纳入标准:(1)符合《2010年中国缺血性脑卒中和短暂性脑缺血发作二级预防指南》脑梗死诊断标准[7],TOAST分型为大动脉粥样硬化性[8],并经头颅MRI检查证实;(2)年龄45~80岁;(3)签署知情同意书。
排除标准:(1)经血管再通治疗的患者;(2)存在严重心、肺、肝、肾疾病者;(3)既往有脑梗死史者;(4)精神疾病患者;(5)临床资料不全者;(6)无法配合完成本研究者;(7)痴呆、语言障碍者。
1.2 方法
1.2.1 收集资料:收集纳入对象的一般资料,包括性别、年龄、吸烟史;既往疾病,包括原发性高血压、糖尿病、冠心病、高脂血症等。记录美国国立卫生研究院卒中量表(NIHSS)评分。1.2.2 影像学检查:入院后应用德国西门子公司3.0T磁共振仪对所有纳入对象进行头颅MRI检查。通过头颅MRI进行脑小血管病总体负担评分,总分0~4分。总体负担评分参照STAALS等[9]的研究:(1)腔隙灶数量≥1个;(2)微出血数量≥1个;(3)中至重度(2~4级)基底节区EPVS;(4)早期融合性深部WMH(Fazekas评分2~3分)或已延伸到深部白质的不规则脑室旁WMH(Fazekas评分3分)。CSVD总体负担评分越高表示CSVD病情程度越重,将其评分系统分为轻度(0分和1分)、中度(2分)、重度(3分和4分)。
由2名具有5 a以上工作经验的神经影像专家对MRI图像进行盲评,意见不一致时通过协商决定。
1.2.3 认知功能测定:发病90 d后,采用蒙特利尔认知量表(Montreal cognitive assessment,MoCA)北京版评定患者的认知功能,该量表包括交替连线测验、视空间与执行功能、命名、记忆力、注意力、句子复述词语流畅性、抽象、延迟回忆和定向力11项检查内容。受教育年龄≥6 a用MoCA-A;受教育年龄<6 a用MoCA-B。MoCA≥26分为无认知功能障碍。
1.3 统计学方法采用SPSS 19.0软件进行统计学处理。符合正态分布的计量资料以均数±标准差(±s)表示,组间比较采用独立样本t检验;计数资料用频数和百分数表示,组间比较采用χ2检验。相关分析采用Pearson相关分析。以P<0.05为差异有统计学意义。
2 结果
2.1 2组一般资料比较144例LAA脑梗死患者90 d后认知障碍者66例,认知障碍发生率45.83%,认知功能正常78例,2组年龄、高血压史、受教育年限(<6 a)、入院NIHSS评分比较差异均有统计学意义(P<0.05)。见表1。
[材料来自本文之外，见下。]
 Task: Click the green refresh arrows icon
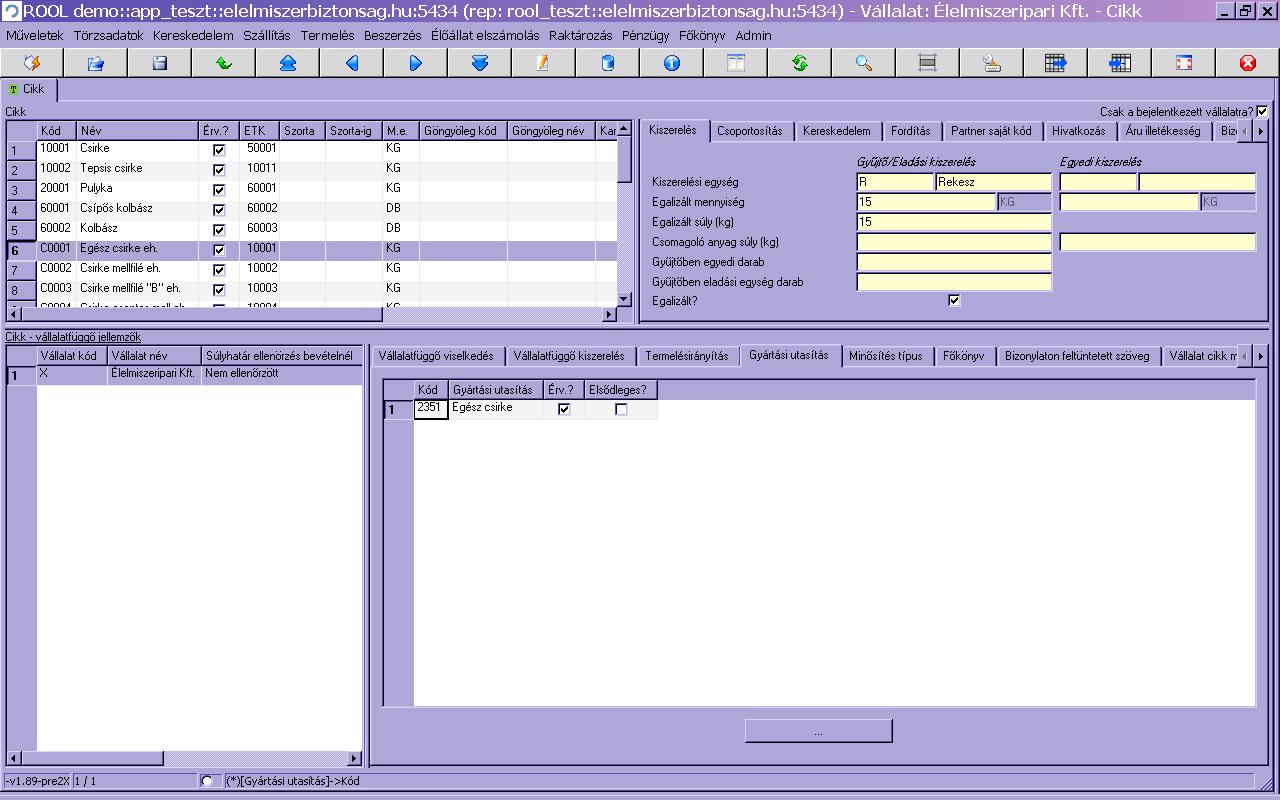(800, 63)
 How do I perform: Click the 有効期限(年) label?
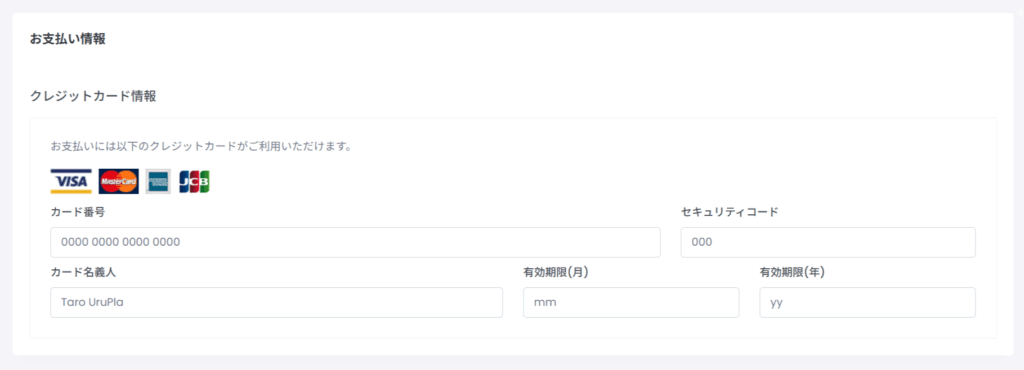[x=792, y=272]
表1 2组一般资料比较Table 1 Comparison of general information of the two groups
2.2 不同认知功能组CSVD总体负担评分比较126例(87.50%)LAA脑梗死患者伴CSVD。CSVD总体负担评定结果显示,9例为1分,62例为2分,23例为3分,32例为4分。认知障碍组重度CSVD总体负担评分明显高于无认知功能障碍组,差异有统计学意义(P<0.05)。见表2。
表2 不同认知功能组CSVD负荷比较[n(%)]Table 2 Comparison of CSVD load in different cognitive function groups [n(%)]
2.3 CSVD总体负担评分与脑微出血严重程度的相关性对144例LAA脑梗死患者CSVD总体负担评分与90 d后MoCA评分进行相关分析,结果显示CSVD总体负担评分与90 d后MoCA评分呈负相关(r= 0.618 33,P=0.000 1),提示CSVD总体负担评分越高,MoCA评分越低,认知功能障碍越严重。
3 讨论
卒中后认知功能障碍是脑卒中患者生活无法自理的重要原因之一,显著影响肢体功能和日常活动[10]。本研究发现,急性LAA脑梗死患者90 d后认知功能障碍发生率45.8%,与既往研究相近,国外研究表明卒中后认知障碍发病率为24%~39%[11],国内研究发现卒中后90 d认知障碍发病率为56.6%[12]。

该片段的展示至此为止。